* About this exercise
Quote word for word the lines starting at the line with "Task: Click the Spend More to Save More badge" and ending at the final line of the entries. Leave out any pictures.

* Data entries
======

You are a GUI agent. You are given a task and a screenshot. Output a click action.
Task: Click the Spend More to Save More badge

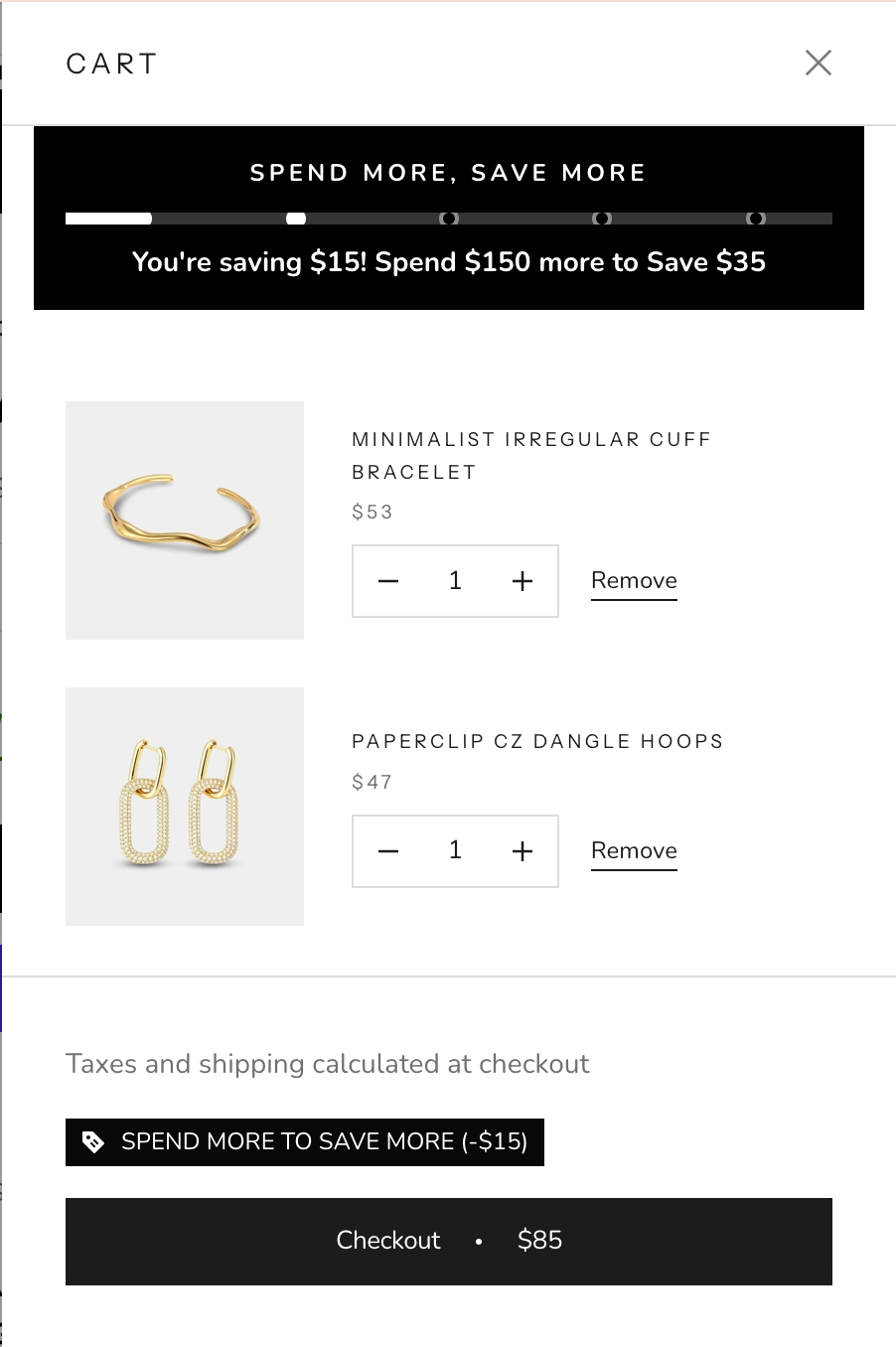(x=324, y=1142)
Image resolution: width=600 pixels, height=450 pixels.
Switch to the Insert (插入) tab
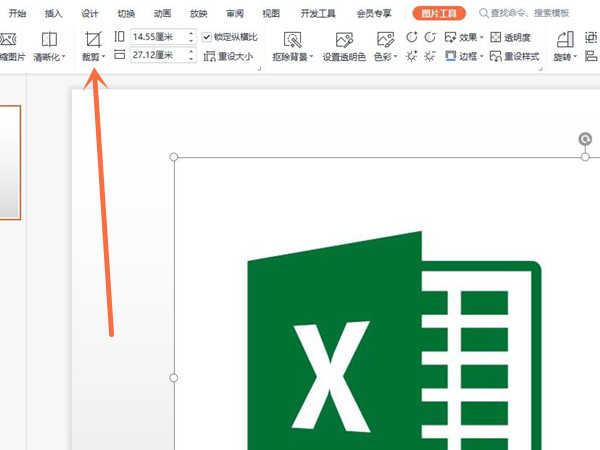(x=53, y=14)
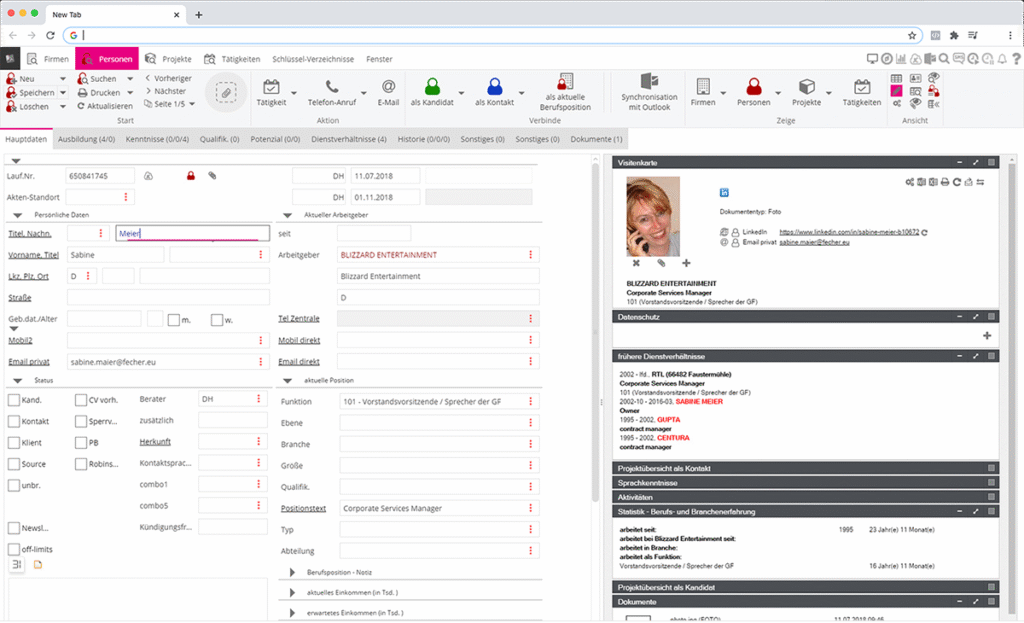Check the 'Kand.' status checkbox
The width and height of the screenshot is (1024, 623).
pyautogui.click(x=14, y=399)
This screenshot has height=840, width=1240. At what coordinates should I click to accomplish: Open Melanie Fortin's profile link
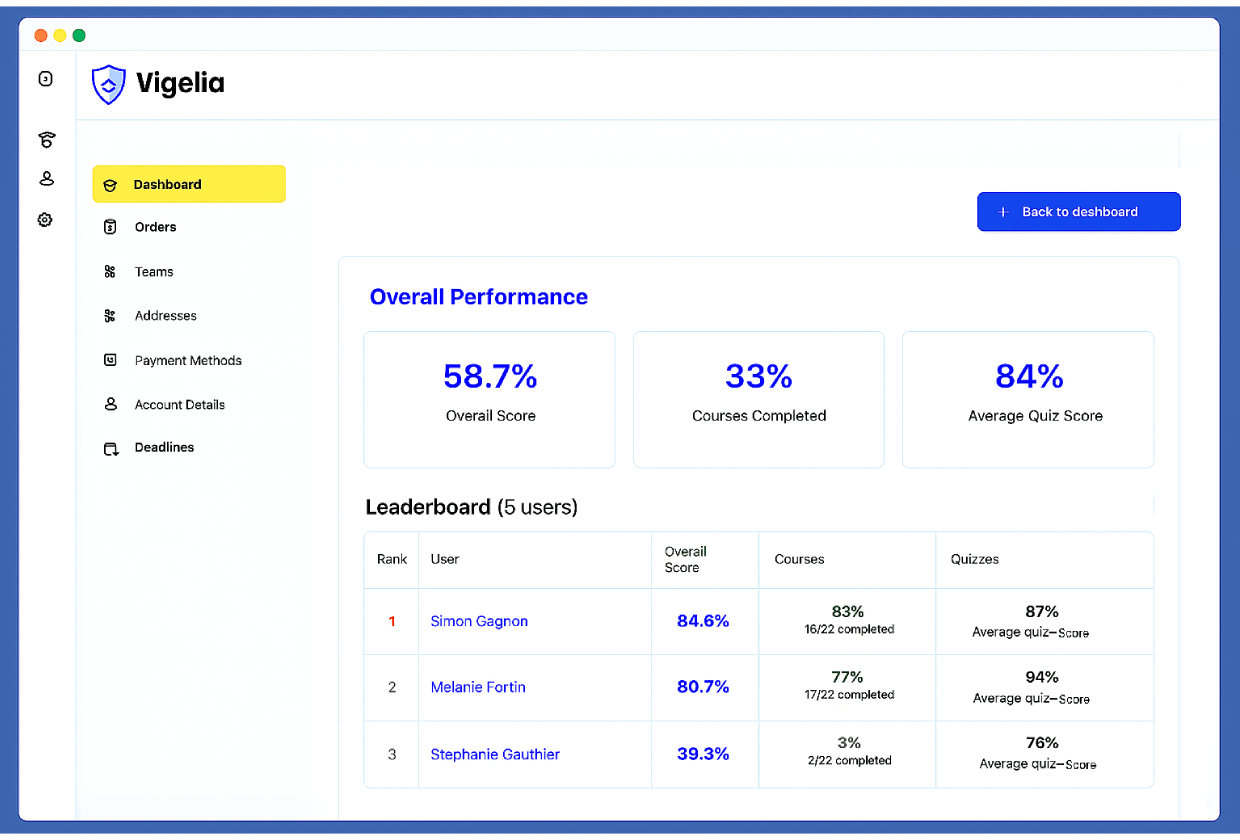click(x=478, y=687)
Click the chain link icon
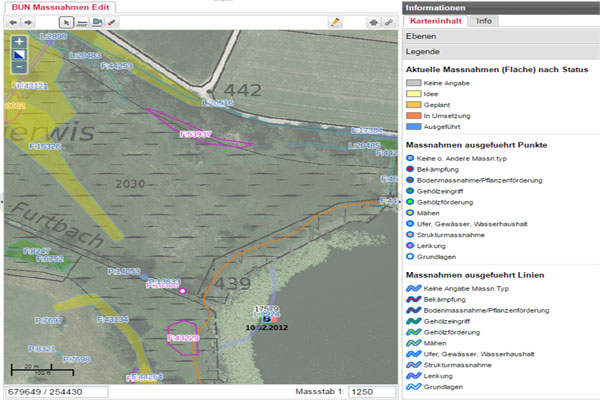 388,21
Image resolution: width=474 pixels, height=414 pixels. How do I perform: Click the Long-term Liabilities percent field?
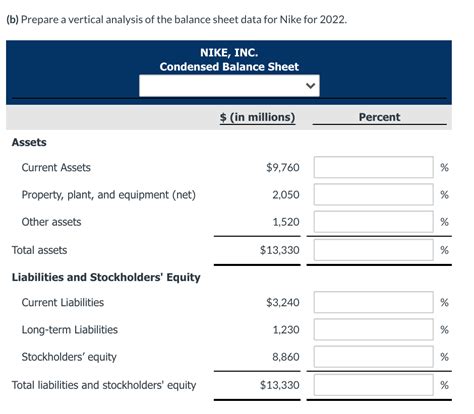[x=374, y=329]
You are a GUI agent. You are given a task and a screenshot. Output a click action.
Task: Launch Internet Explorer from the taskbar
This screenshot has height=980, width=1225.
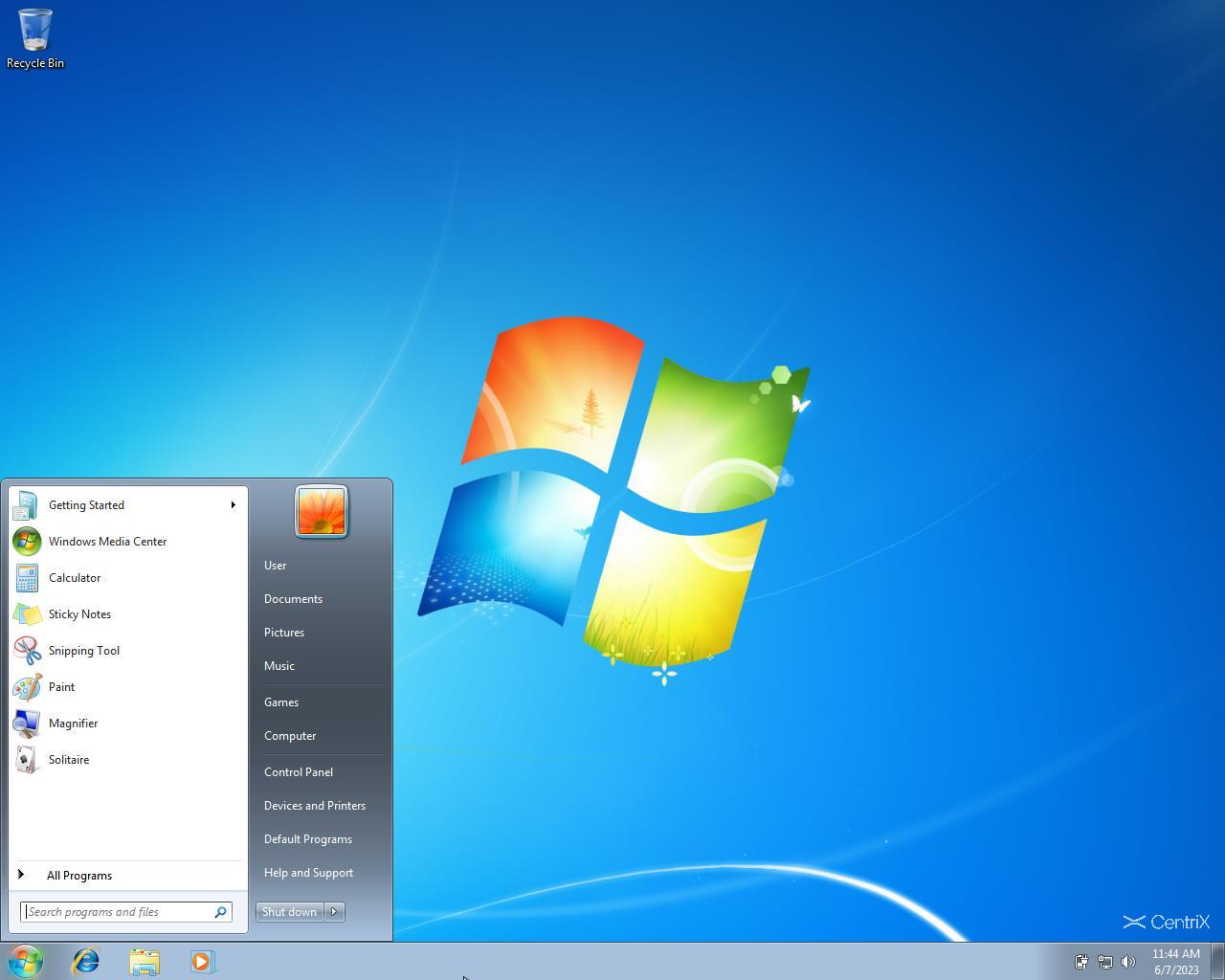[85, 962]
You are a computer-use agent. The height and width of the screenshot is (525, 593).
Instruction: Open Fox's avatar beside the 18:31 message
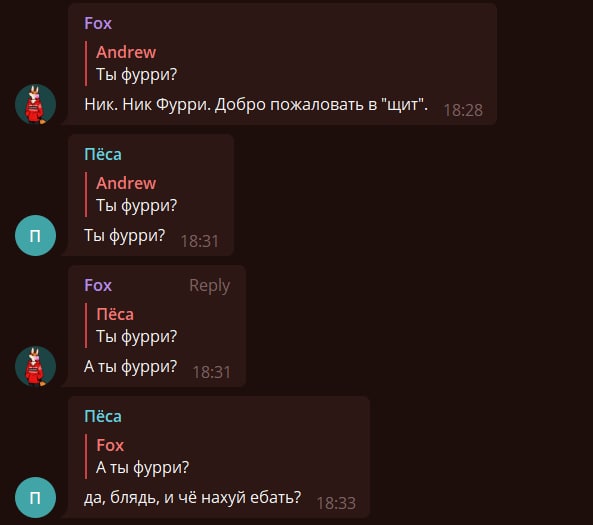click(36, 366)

======

* Response to the exercise
Task: Click the Spend More to Save More badge

(x=324, y=1142)
Image resolution: width=600 pixels, height=450 pixels.
Switch to the Insert (插入) tab
(x=53, y=14)
Check the 'Kand.' status checkbox
The width and height of the screenshot is (1024, 623).
pyautogui.click(x=14, y=399)
This screenshot has height=840, width=1240. At what coordinates should I click to accomplish: Open Melanie Fortin's profile link
click(x=478, y=687)
Click the chain link icon
 388,21
Image resolution: width=474 pixels, height=414 pixels. How do I perform: Click the Long-term Liabilities percent field?
[x=374, y=329]
You are a GUI agent. You are given a task and a screenshot. Output a click action.
Task: Launch Internet Explorer from the taskbar
This screenshot has height=980, width=1225.
[85, 962]
You are a computer-use agent. The height and width of the screenshot is (525, 593).
Instruction: Open Fox's avatar beside the 18:31 message
click(36, 366)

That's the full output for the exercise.